Reputation: 81493
I am trying to write an efficient function to use in a calculated field which has the following characteristics
Example input
A B@#%$$C &^%D
Example output
a b c d
A normal regex pattern would match like so
[\W_]+
The following works, however I am not sure if there is a more efficient approach than using 2 loops ( O(n2) complexity at least) with PatIndex
and Stuff
, charindex
and replace
Create Function [dbo].[Clean](@Temp nvarchar(1000))
Returns nvarchar(1000)
AS
Begin
Declare @Pattern as varchar(50) = '%[^a-z0-9 ]%'
While PatIndex(@Pattern, @Temp) > 0
Set @Temp = Stuff(@Temp, PatIndex(@Pattern, @Temp), 1, ' ')

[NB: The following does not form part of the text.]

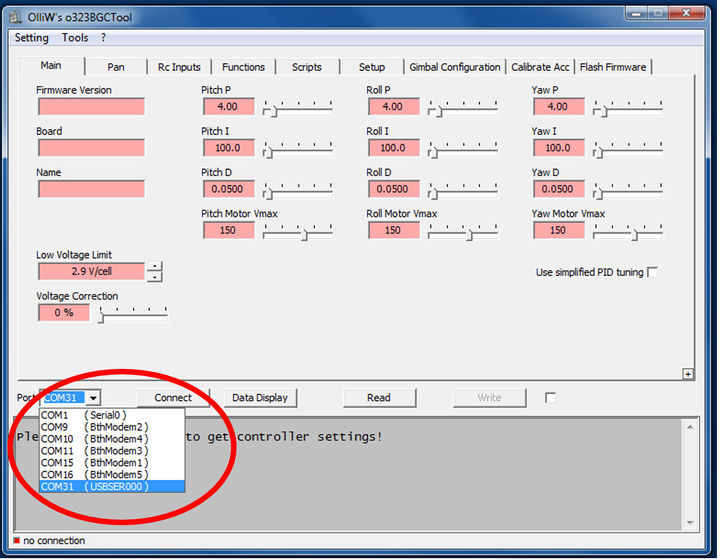Open the Calibrate Acc tab
720x560 pixels.
[540, 67]
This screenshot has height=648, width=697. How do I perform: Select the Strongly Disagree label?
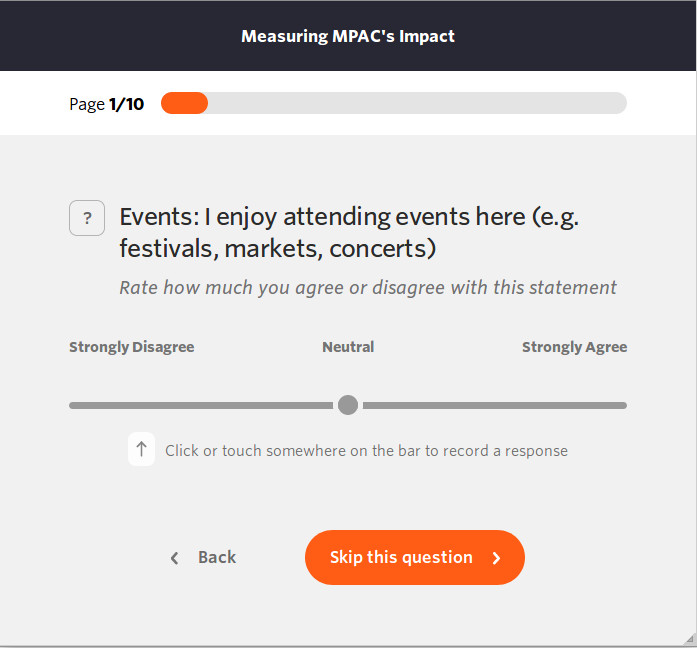coord(131,347)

while charindex(' ',@Temp ) > 0
set @Temp = replace(@Temp, ' ', ' ')
Return LOWER(TRIM(@Temp))
End
Usage
Select dbo.Clean(' A B@#%$$C &^%D ')
Result
a b c d
Is there potentially a single pass approach I can use, or a sneaky method I am not aware of?
Upvotes: 0
Views: 883
Reputation: 29943
I'm not able to test the performance, but the following approach (without loops and based on some string manipulations) is an additional option.
Note, that you'll need at least SQL Server 2017 (for the TRANSLATE()
call).
-- Input text and patterns
DECLARE @text varchar(1000) = ' A B@#%$$C &^%D'
DECLARE @alphanumericpattern varchar(36) = 'abcdefghijklmnopqrstuvwxyz0123456789'
DECLARE @notalphanumericpattern varchar(1000)
-- Trim and lower the input text
SELECT @text = RTRIM(LTRIM(LOWER(@text)))
-- Get not alpha-numeric characters
SELECT @notalphanumericpattern =
REPLACE(
TRANSLATE(@text, @alphanumericpattern, REPLICATE('a', LEN(@alphanumericpattern))),
'a',
''
)
-- Replace all not alpha-numeric characters with a space
SELECT @text =
REPLACE(
TRANSLATE(@text, @notalphanumericpattern, REPLICATE('$', LEN(@notalphanumericpattern))),
'$',
' '
)
-- Replace multiple spaces with a single space
SELECT @text =
REPLACE(
REPLACE(
REPLACE(
@text,
' ',
'<>'
),
'><',
''
),
'<>',
' '
)
Result:
a b c d
Upvotes: 1